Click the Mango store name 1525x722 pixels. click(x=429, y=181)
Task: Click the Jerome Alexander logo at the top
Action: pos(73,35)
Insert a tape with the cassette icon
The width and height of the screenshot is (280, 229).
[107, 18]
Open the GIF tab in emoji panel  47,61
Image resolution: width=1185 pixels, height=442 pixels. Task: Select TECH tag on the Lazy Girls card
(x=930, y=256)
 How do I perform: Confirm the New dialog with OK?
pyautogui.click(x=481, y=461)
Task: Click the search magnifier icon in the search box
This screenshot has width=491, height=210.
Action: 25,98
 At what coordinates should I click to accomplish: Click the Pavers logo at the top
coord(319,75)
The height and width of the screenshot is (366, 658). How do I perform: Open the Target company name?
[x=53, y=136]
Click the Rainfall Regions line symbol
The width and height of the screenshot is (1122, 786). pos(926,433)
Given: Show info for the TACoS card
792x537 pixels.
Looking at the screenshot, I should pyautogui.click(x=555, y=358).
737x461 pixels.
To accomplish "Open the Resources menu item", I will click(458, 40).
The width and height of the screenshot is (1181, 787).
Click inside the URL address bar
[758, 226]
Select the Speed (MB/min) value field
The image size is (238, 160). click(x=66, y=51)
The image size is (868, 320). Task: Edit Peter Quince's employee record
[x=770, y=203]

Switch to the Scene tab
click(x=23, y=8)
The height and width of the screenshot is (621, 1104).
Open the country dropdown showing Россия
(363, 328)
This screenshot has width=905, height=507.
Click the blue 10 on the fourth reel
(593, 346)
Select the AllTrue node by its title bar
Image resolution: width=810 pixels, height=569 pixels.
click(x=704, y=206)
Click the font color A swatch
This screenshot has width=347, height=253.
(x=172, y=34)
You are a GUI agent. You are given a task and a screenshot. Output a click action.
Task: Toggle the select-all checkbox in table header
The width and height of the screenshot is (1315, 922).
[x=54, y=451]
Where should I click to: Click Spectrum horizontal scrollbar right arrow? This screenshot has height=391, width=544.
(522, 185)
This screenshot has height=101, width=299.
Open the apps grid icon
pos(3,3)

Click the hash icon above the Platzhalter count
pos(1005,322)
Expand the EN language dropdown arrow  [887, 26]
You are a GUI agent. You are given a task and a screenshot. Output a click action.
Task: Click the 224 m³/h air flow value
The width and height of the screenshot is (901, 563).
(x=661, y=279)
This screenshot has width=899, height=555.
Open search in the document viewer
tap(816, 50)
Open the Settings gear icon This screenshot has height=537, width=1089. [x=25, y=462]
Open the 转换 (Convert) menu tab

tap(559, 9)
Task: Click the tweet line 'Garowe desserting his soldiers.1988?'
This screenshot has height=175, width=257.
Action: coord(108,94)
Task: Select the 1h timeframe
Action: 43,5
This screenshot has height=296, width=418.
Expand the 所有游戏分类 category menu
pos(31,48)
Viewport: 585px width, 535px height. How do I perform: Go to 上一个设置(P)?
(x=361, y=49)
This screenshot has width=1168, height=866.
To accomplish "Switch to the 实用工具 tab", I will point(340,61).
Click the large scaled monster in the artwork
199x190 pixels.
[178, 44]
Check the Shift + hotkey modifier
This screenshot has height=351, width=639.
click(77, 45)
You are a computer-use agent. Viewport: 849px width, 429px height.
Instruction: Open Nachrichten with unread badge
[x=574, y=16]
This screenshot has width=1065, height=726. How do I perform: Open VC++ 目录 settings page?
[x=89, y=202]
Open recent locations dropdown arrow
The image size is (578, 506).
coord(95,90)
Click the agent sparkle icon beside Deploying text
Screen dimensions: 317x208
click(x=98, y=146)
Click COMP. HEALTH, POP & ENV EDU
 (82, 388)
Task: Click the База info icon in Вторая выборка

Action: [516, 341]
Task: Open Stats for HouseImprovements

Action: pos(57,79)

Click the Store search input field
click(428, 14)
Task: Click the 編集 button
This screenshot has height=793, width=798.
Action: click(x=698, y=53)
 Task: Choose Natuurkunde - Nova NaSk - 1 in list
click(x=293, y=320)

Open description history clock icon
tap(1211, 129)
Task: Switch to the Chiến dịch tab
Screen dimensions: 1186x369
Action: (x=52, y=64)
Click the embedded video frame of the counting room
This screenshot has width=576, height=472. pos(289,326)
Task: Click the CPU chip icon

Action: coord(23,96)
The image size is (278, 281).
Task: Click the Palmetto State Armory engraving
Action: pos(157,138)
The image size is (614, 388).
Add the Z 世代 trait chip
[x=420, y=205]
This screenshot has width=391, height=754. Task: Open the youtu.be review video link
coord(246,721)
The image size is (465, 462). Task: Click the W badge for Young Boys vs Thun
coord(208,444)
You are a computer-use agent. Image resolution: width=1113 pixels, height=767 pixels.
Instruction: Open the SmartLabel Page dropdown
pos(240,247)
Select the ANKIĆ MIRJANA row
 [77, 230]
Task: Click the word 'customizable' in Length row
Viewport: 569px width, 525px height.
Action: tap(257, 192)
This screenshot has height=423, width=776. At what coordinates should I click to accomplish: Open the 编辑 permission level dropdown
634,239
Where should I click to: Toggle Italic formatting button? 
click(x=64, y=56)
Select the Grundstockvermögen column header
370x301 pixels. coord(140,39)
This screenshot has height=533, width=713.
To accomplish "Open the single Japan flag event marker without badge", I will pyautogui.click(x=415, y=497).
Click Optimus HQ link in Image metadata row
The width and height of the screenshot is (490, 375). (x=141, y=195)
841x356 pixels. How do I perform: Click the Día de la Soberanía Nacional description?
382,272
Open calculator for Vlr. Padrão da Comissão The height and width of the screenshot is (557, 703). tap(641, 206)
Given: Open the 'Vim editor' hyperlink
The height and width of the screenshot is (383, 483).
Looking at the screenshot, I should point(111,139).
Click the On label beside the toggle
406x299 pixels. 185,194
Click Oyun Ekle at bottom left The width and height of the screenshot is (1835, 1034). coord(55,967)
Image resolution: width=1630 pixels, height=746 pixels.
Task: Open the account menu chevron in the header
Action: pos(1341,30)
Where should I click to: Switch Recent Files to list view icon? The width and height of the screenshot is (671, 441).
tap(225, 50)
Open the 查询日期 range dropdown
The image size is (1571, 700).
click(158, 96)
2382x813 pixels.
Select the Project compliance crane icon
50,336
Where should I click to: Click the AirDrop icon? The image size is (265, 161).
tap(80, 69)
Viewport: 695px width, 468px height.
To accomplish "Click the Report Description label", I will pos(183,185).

********

> **Exercise brief**: Only the lines above starting with the one with "Task: Switch to the Chiến dịch tab" and going through the one with "Given: Open the 'Vim editor' hyperlink" are to be copied, word for word and with both ends kept.

> **Result of this task**:
Task: Switch to the Chiến dịch tab
Screen dimensions: 1186x369
Action: (x=52, y=64)
Click the embedded video frame of the counting room
This screenshot has width=576, height=472. pos(289,326)
Task: Click the CPU chip icon

Action: coord(23,96)
The image size is (278, 281).
Task: Click the Palmetto State Armory engraving
Action: pos(157,138)
The image size is (614, 388).
Add the Z 世代 trait chip
[x=420, y=205]
This screenshot has width=391, height=754. Task: Open the youtu.be review video link
coord(246,721)
The image size is (465, 462). Task: Click the W badge for Young Boys vs Thun
coord(208,444)
You are a computer-use agent. Image resolution: width=1113 pixels, height=767 pixels.
Instruction: Open the SmartLabel Page dropdown
pos(240,247)
Select the ANKIĆ MIRJANA row
 [77, 230]
Task: Click the word 'customizable' in Length row
Viewport: 569px width, 525px height.
Action: tap(257, 192)
This screenshot has height=423, width=776. At what coordinates should I click to accomplish: Open the 编辑 permission level dropdown
634,239
Where should I click to: Toggle Italic formatting button? 
click(x=64, y=56)
Select the Grundstockvermögen column header
370x301 pixels. coord(140,39)
This screenshot has height=533, width=713.
To accomplish "Open the single Japan flag event marker without badge", I will pyautogui.click(x=415, y=497).
Click Optimus HQ link in Image metadata row
The width and height of the screenshot is (490, 375). (x=141, y=195)
841x356 pixels. How do I perform: Click the Día de la Soberanía Nacional description?
382,272
Open calculator for Vlr. Padrão da Comissão The height and width of the screenshot is (557, 703). tap(641, 206)
Given: Open the 'Vim editor' hyperlink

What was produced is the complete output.